Smad-independent pathway involved in transforming growth factor β1-induced Nox4 expression and proliferation of endothelial cells.

NADPH oxidase-derived reactive oxygen species are important for various cellular functions, including proliferation. Endothelial cells predominantly express the Nox4 isoform of NADPH oxidase, but it is not entirely clear how it is regulated. In this study, we investigated the signalling pathways involved in transforming growth factor-β1 (TGF-β1)-induced Nox4 expression and the proliferation of human microvascular endothelial cells (HMECs). TGF-β1 stimulated Nox4 messenger RNA and protein expression in HMECs. TGF-β1-induced Nox4 also increased hydrogen peroxide production, which was inhibited by diphenyleneiodonium and EUK134. The acute treatment of HMECs with TGF-β1 enhanced the phosphorylation of Smad2 and extracellular signal-regulated kinase (ERK) 1/2, without affecting p38MAPK, Akt, or Jun N-terminal kinase 1/2 (JNK1/2) pathways. Further, inhibition of Smad2 signalling using an inhibitor of activin receptor-linked kinase 5 SB431542 reduced TGF-β1-induced Nox4 expression, while inhibition of ERK1/2 with the inhibitor of mitogen-activated protein kinase kinase 1/2 U0126 decreased both basal and TGF-β1-induced Nox4 expression. Inhibition of ERK1/2 phosphorylation with U0126 did not affect Smad2 phosphorylation.

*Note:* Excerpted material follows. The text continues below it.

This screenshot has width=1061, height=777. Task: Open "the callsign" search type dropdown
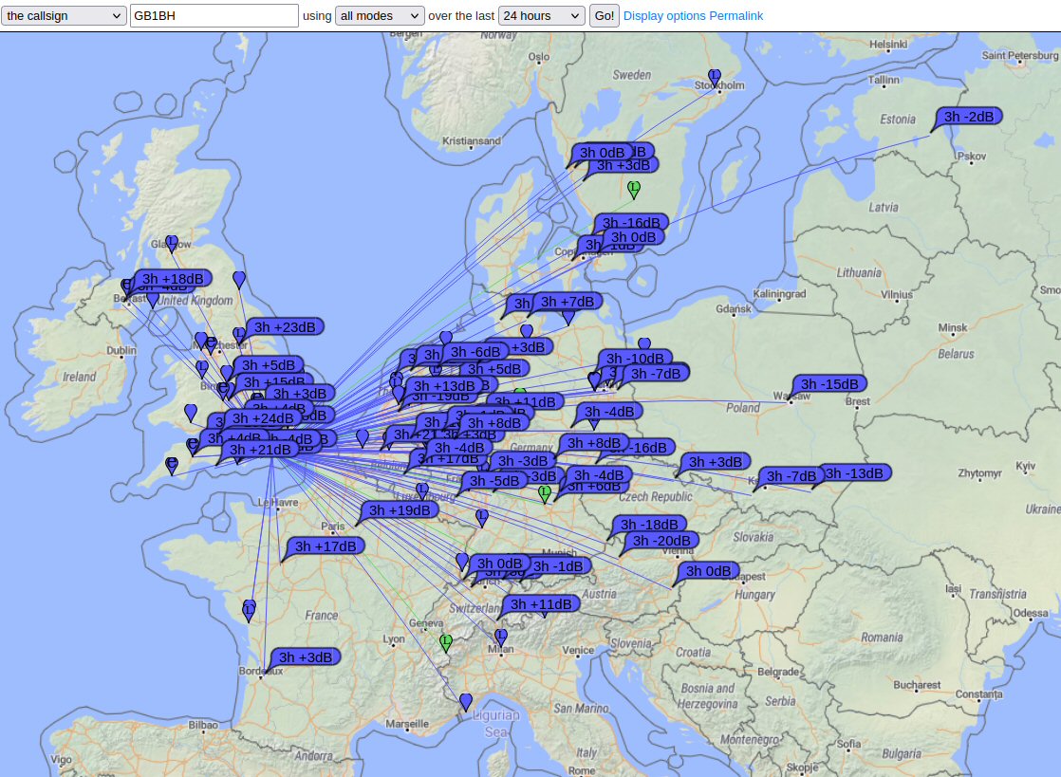[x=64, y=16]
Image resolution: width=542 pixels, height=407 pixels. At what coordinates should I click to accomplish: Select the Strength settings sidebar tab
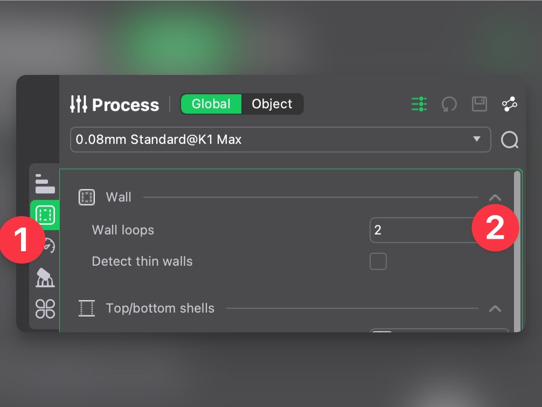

Finally, TGF-β1 enhanced endothelial cell proliferation, which was reduced by U0126 but not by SB431542. These findings suggest that the non-canonical pathway ERK1/2 regulates Nox4 expression and may be involved in TGF-β1-induced proliferation of endothelial cells, which is vital during angiogenesis and vascular development.